Em 2014, anos depois da acusação de abuso e já adulta, Dylan veio a público afirmando que em 1992, aos sete anos de idade, ela foi abusada pelo pai adotivo. Farrow contou que Allen havia tocado suas partes íntimas: “Ele segurou minha mão e me levou para um local sombrio e escuro, no segundo andar da nossa casa [...] então, me assediou sexualmente.”, escreveu Dylan, que hoje em dia também é atriz. 

Mia Farrow em 2018 / Crédito: Wikimedia Commons

 

Allen sempre negou os atos e até mesmo tentou conseguir a custódia completa da filha adotiva na justiça, mas, seu pedido foi negado. Woody e Mia se separaram, com o acordo de que o diretor não iria se aproximar de seus filhos, Dylan, Moses e Satchel.

Apesar de ter sido absolvido, o depoimento do diretor sobre as acusações de estupro mudou diversas vezes. Primeiro ele afirmou nunca ter ido ao local onde o crime teria sido cometido — a casa de campo de Mia, em Connecticut. Depois mudou de ideia, dizendo que já teria ido lá algumas vezes, quando policiais acharam um fio de cabelo do homem no local.

O motivo do divórcio

Além das acusações de abuso sexual, o casal enfrentava outro grande problema. Mia e Woody foram casados por 12 anos, porém naquele mesmo ano das acusações de abuso com Dylan, eles resolveram se separar.
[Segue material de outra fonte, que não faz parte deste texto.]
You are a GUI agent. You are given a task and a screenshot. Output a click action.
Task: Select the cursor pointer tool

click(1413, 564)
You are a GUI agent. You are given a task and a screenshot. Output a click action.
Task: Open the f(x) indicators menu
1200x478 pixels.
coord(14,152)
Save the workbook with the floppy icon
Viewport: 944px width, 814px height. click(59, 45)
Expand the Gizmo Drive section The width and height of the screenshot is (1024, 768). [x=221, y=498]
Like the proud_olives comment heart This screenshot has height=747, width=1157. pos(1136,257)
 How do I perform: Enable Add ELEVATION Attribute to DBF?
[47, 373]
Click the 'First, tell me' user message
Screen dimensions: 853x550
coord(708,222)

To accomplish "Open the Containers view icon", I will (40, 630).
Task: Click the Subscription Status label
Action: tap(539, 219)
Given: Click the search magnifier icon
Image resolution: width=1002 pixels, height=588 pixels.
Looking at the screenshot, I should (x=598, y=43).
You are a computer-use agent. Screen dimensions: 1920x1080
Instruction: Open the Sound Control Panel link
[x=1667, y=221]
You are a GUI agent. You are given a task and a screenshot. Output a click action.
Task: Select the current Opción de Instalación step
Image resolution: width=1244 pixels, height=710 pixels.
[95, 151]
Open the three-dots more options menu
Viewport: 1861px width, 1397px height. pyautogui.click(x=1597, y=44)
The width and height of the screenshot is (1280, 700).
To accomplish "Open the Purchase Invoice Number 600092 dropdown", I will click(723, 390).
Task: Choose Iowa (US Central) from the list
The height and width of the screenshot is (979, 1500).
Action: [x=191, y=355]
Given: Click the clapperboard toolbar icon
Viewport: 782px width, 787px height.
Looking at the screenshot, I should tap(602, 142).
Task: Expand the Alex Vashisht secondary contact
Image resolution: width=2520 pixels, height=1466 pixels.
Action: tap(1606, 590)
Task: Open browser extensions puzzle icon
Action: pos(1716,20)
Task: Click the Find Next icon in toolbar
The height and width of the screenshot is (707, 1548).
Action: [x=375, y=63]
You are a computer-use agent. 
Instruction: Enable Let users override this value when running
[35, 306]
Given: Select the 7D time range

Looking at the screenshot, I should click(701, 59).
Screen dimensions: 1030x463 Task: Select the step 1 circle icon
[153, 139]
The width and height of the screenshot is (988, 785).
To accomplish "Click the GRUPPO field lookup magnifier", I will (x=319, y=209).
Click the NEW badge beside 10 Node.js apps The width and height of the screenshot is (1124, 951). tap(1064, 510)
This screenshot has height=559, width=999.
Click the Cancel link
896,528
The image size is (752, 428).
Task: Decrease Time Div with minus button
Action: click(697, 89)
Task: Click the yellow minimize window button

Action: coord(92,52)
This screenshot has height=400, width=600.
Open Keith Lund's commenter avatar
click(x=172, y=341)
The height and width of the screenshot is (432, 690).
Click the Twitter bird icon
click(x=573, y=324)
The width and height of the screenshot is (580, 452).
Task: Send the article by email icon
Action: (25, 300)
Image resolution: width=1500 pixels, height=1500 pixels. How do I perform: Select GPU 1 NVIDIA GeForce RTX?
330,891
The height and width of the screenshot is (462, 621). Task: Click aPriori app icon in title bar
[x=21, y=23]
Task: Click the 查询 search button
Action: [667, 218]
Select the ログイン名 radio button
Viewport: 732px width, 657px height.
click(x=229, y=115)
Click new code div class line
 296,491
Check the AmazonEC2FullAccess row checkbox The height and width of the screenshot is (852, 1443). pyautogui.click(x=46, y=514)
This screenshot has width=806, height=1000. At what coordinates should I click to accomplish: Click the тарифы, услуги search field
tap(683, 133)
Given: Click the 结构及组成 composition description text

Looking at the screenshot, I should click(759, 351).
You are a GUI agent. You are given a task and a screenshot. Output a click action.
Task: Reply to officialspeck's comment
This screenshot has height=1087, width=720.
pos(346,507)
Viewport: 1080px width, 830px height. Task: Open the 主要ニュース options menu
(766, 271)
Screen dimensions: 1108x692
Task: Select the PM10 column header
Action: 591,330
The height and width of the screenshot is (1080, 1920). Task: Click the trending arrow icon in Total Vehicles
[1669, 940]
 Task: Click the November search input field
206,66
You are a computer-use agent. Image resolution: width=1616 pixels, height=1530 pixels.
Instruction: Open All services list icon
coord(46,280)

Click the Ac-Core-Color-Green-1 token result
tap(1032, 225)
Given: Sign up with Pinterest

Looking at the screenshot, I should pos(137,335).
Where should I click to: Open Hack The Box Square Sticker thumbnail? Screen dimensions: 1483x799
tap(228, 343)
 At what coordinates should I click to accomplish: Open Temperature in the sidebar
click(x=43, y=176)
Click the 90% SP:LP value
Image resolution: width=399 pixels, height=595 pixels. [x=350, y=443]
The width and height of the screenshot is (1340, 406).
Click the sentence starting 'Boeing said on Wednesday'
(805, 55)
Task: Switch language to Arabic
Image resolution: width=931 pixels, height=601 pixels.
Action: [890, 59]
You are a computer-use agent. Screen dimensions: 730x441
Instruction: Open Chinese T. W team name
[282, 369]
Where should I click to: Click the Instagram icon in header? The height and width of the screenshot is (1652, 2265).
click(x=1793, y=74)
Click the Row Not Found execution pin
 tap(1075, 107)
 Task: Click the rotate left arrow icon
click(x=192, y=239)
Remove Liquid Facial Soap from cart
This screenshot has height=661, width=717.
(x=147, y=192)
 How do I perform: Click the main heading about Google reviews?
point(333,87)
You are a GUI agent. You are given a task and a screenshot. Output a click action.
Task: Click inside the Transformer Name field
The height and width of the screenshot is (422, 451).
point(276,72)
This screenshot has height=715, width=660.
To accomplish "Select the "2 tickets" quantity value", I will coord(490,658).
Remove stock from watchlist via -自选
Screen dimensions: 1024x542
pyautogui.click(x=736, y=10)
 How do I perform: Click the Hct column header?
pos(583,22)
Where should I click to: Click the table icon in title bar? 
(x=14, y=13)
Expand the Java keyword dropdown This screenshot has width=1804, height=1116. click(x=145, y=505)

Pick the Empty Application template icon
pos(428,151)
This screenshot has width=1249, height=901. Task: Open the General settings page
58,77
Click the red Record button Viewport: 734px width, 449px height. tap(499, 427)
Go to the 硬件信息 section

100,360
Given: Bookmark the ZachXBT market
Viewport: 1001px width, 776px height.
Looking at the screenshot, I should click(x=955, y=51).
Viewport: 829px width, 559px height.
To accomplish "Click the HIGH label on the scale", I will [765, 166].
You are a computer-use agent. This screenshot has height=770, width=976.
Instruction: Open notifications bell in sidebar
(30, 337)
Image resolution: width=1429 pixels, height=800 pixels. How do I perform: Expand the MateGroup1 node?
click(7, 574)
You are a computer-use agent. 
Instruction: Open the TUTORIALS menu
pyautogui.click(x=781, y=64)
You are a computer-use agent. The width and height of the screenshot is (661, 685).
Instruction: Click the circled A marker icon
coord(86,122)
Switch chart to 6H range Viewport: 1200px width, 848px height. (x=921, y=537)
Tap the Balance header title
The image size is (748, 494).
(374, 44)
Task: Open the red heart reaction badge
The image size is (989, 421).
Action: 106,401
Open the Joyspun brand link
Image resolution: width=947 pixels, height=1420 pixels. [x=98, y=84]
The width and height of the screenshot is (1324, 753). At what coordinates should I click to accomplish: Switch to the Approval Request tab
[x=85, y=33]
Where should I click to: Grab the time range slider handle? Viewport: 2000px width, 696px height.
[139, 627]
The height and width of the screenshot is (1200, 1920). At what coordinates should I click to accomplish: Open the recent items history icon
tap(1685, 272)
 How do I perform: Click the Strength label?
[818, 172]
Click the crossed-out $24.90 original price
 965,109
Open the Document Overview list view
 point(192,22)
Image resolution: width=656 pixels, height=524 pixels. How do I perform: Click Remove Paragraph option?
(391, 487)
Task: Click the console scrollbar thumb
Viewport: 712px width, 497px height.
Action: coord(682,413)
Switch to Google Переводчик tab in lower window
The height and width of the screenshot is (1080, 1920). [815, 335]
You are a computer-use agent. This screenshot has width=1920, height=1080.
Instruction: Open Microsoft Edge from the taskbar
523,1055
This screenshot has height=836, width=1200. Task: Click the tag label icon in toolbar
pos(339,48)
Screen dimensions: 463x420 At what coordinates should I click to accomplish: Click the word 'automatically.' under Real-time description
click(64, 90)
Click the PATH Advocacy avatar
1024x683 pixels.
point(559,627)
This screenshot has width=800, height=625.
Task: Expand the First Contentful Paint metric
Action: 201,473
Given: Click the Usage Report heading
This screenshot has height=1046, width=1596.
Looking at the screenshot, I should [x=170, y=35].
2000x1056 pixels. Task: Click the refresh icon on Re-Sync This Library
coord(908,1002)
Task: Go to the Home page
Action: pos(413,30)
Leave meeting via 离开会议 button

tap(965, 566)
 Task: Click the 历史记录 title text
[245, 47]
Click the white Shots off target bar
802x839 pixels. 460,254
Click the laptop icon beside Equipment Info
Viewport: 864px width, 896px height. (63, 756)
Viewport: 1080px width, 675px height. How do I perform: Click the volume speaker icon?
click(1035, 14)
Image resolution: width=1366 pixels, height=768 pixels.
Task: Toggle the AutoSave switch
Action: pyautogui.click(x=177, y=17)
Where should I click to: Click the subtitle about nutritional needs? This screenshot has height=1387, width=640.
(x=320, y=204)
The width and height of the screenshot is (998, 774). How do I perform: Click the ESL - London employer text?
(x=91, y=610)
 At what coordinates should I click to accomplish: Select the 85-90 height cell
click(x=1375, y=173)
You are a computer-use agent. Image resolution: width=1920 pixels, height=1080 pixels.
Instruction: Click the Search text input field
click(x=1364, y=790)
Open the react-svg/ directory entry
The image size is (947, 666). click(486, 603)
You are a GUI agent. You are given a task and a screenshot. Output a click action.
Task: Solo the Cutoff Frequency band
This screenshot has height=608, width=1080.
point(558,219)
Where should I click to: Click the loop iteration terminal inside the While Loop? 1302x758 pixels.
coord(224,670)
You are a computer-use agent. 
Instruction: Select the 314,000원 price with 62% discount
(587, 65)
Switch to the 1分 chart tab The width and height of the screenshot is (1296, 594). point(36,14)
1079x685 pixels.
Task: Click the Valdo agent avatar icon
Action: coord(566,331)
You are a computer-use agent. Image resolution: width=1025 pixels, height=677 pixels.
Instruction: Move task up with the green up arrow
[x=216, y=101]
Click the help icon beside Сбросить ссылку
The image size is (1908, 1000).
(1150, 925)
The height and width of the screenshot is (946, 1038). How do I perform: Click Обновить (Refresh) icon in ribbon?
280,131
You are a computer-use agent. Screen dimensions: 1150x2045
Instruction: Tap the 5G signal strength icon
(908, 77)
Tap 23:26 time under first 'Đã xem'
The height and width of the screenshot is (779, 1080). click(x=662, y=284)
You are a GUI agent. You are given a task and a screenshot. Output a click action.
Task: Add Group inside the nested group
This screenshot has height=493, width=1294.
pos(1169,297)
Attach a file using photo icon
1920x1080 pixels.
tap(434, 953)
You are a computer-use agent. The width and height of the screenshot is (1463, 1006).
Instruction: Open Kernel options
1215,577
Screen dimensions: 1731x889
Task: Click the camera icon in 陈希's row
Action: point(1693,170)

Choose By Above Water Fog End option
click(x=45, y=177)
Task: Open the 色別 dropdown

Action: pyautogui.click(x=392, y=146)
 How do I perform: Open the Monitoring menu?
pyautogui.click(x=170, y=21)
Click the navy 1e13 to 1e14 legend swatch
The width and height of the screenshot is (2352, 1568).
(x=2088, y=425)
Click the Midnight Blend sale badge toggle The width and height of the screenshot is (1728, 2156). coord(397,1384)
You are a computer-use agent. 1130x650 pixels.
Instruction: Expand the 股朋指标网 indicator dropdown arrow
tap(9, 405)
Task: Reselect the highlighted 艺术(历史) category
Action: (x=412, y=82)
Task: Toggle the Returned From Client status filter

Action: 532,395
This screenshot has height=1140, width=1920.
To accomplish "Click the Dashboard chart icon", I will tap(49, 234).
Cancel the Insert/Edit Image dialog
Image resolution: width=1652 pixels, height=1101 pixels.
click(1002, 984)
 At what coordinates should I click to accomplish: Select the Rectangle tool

Farrow descobriu que Allen tinha um caso com, Soon-Yi, filha adotiva de Mia e do músico André Previn, com quem Farow foi casada por nove anos. Soon-Yi Previn, hoje com 49 anos, foi adotada pela atriz em 1978, quando era apenas uma criança. 

Allen com Soon Yi Previn em 2009 / Crédito: Wikimedia Commons

 

Soon-Yi  foi criada pelo cineasta, porém, eles iniciaram um relacionamento amoroso no fim da década de 1980, quando Farrow e Allen ainda estavam juntos, na época Soon tinha por volta de 20 anos.

A atriz havia descoberto fotos da filha nua na máquina fotográfica daquele que até então, era seu marido. Por outro lado, Soon-Yi sempre negou ter sido vítima de assédio ou abuso. Ela e Woody se casaram em novembro de 1992, os dois estão juntos desde então.

Tempos atuais

Hoje com 84 anos, o cineasta continua na ativa produzindo, dirigindo e atuando em seus próprios filmes. Em 2018, ele voltou a ser alvo de críticas durante o movimento de mulheres e atrizes de Hollywood.

Woody Allen no Festival de Cannes em 2011 / Crédito: Wikimedia Commons

 

O MeToo, se tornou viral entre 2017 e 2018, as ações tem o objetivo de relatar casos de agressão sexual e assédio em geral e no ambiente de trabalho. O movimento levou à denúncia dos assédios sexuais cometidos pelo produtor de cinema Harvey Weinstein.

Na ocasião, Allen não se abalou com as críticas e ainda disse ser 100% a favor do movimento. Algumas atrizes como Mira Sorvino, Jessica Chastain e Ellen Page deixam bem claro suas opiniões sobre Woody e não demonstram o menor interesse em trabalhar numa produção do cineasta.

Em sua recente autobiografia, intitulada Apropos of Nothing, Allen afirma que não se arrepende do relacionamento com Soon-Yi: “faria de novo em um piscar de olhos.", conta o diretor.